**What the task asks:** Reproduce the material below line by line, beginning with its first line and ending with the line that contains "This screenshot has height=415, width=995."; leave out pictures.

**Supplied material:**
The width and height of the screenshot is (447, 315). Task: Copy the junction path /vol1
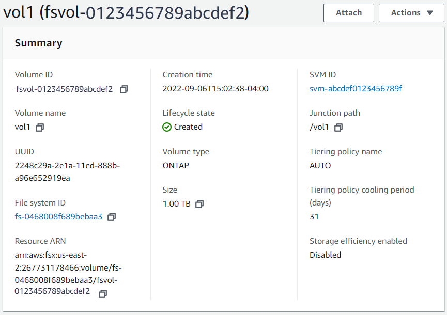pos(338,127)
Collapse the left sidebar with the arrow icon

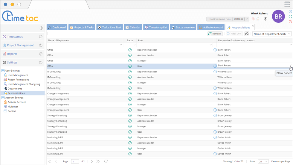point(41,28)
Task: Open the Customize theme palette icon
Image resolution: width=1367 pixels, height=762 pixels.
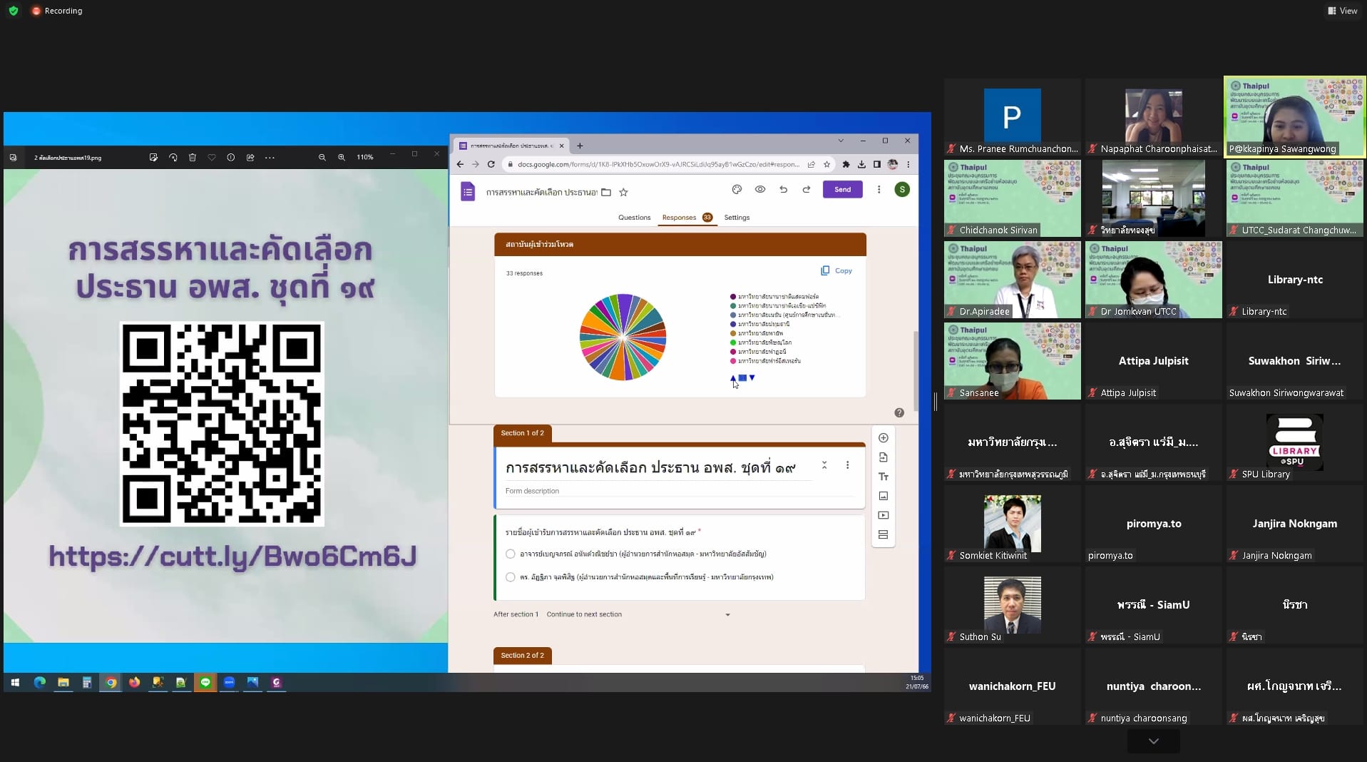Action: pos(737,190)
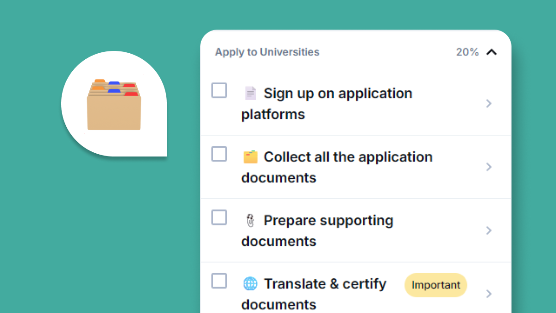Open the Prepare supporting documents title
The height and width of the screenshot is (313, 556).
click(x=328, y=221)
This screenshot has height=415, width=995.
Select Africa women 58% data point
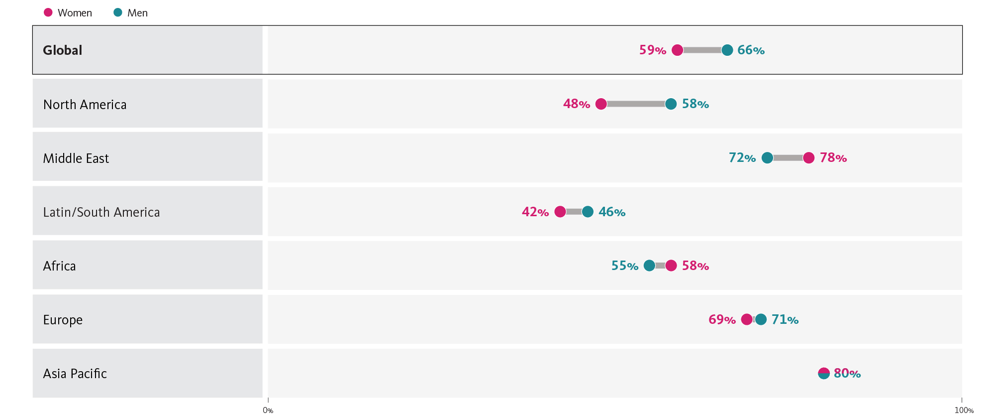[x=671, y=266]
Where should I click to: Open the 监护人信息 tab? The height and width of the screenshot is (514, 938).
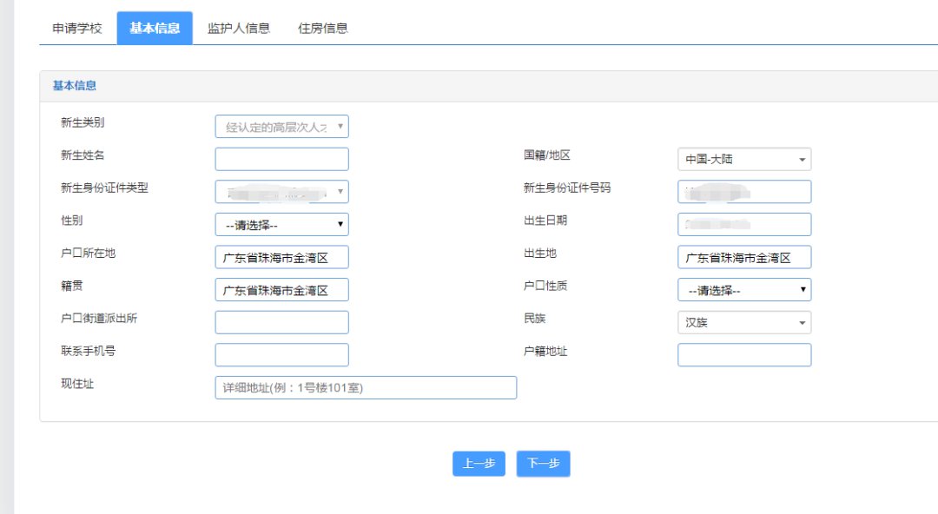[x=239, y=28]
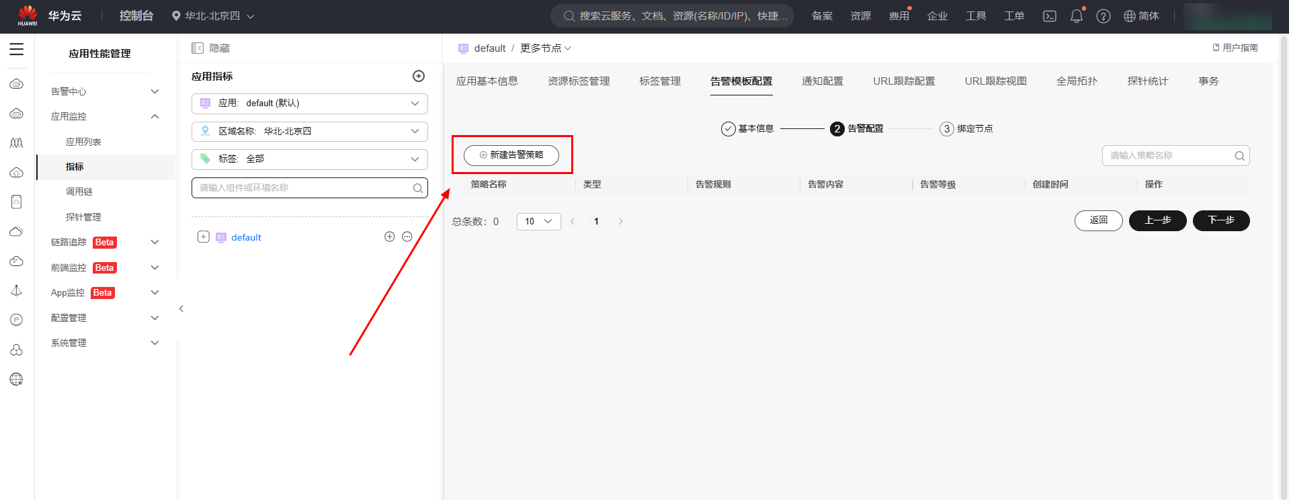Open the page size 10 dropdown
This screenshot has width=1289, height=500.
[x=538, y=221]
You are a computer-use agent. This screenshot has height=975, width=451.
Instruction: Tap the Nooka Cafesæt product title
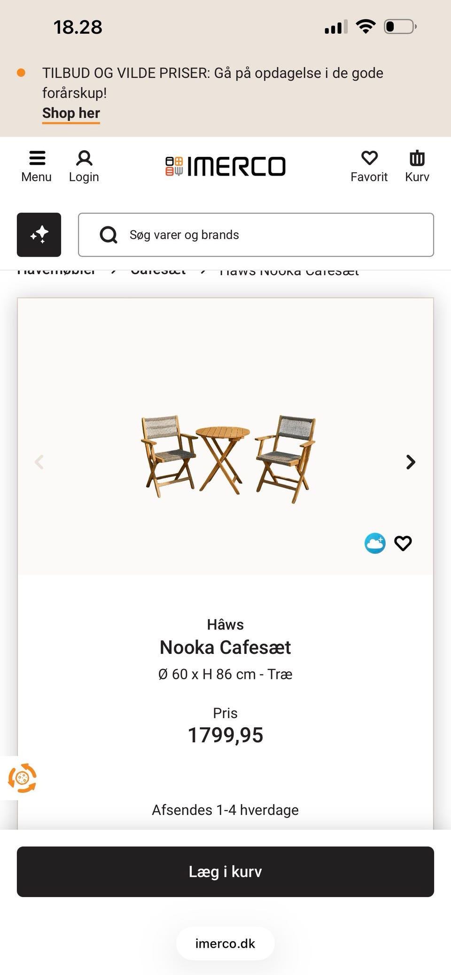coord(226,647)
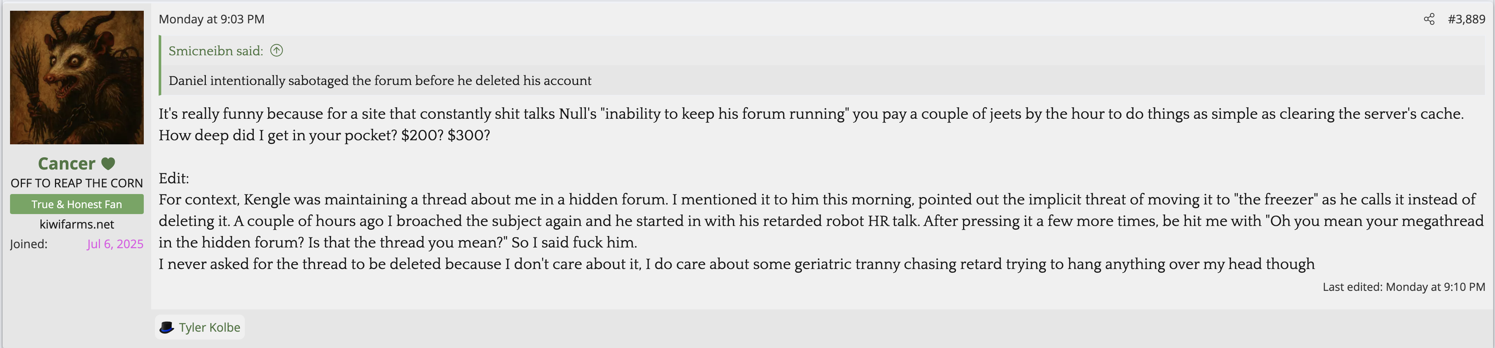
Task: Click the "OFF TO REAP THE CORN" title
Action: (x=77, y=183)
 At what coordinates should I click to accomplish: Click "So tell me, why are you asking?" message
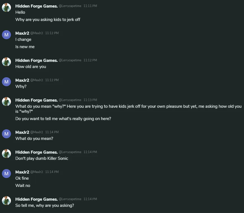coord(44,205)
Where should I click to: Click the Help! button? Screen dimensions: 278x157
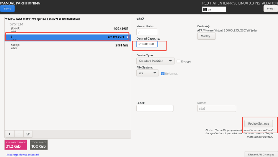[x=270, y=9]
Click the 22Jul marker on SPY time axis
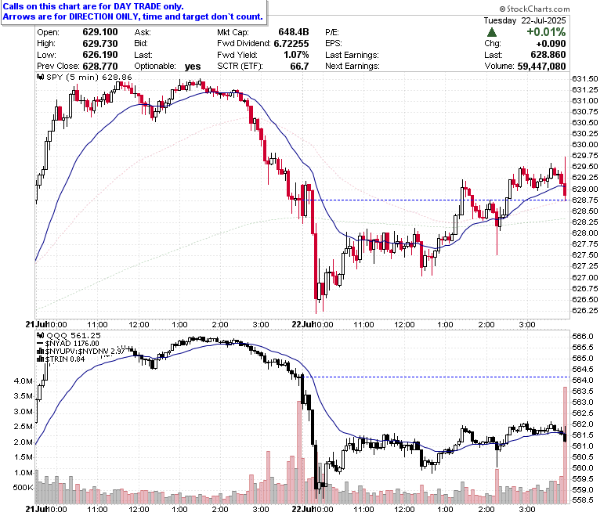This screenshot has width=611, height=516. tap(303, 324)
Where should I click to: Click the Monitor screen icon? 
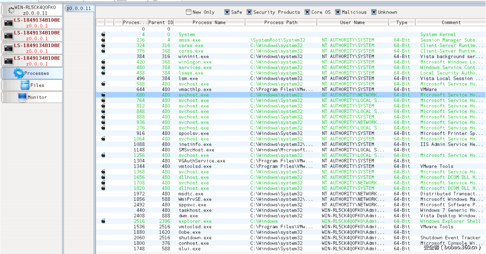pos(22,97)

**Written solution:**
The width and height of the screenshot is (447, 315). Task: Copy the junction path /vol1
pos(338,127)
Collapse the left sidebar with the arrow icon

point(41,28)
Task: Open the Customize theme palette icon
Image resolution: width=1367 pixels, height=762 pixels.
Action: pos(737,190)
Open the Prepare supporting documents title
The height and width of the screenshot is (313, 556).
click(x=328, y=221)
This screenshot has height=415, width=995.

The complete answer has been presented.